Stored items
──────────────────────────────
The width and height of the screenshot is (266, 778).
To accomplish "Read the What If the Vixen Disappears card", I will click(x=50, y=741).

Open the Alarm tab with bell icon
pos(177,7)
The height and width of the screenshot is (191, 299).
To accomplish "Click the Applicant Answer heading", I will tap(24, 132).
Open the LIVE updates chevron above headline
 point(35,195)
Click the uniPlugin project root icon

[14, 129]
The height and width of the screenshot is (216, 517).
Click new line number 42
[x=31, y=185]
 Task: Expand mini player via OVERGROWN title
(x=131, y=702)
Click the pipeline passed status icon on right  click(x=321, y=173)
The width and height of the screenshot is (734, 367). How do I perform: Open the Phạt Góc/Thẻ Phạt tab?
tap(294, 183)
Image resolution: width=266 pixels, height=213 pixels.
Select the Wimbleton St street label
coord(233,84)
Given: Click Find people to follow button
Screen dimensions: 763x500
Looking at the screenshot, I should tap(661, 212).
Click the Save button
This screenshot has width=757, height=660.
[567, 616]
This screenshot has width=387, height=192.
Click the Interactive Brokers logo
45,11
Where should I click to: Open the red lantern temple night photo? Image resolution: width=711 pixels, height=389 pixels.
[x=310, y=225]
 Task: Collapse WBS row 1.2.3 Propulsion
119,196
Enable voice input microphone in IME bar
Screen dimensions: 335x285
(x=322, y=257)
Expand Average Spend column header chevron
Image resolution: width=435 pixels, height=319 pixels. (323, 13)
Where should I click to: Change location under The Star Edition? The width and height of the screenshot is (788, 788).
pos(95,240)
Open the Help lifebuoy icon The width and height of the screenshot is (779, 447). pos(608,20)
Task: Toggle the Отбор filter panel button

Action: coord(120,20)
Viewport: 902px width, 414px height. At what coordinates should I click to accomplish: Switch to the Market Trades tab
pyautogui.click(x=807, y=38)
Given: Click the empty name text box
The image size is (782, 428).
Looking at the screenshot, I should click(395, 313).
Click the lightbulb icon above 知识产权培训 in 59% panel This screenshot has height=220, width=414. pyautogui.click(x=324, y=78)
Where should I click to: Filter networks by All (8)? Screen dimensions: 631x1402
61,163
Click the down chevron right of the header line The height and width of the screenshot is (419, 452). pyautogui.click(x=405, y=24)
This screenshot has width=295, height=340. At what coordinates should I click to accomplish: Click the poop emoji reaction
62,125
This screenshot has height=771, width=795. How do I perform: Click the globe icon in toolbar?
──────────────────────────────
- **TASK PROMPT**
Only what runs from the line containing "This screenshot has width=295, height=340." through the final line of the entries above belongs in the answer, restated exactly.

- **COMPLETED TASK**
This screenshot has width=295, height=340. At what coordinates should I click to accomplish: Click the poop emoji reaction
62,125
This screenshot has height=771, width=795. How do I perform: Click the globe icon in toolbar?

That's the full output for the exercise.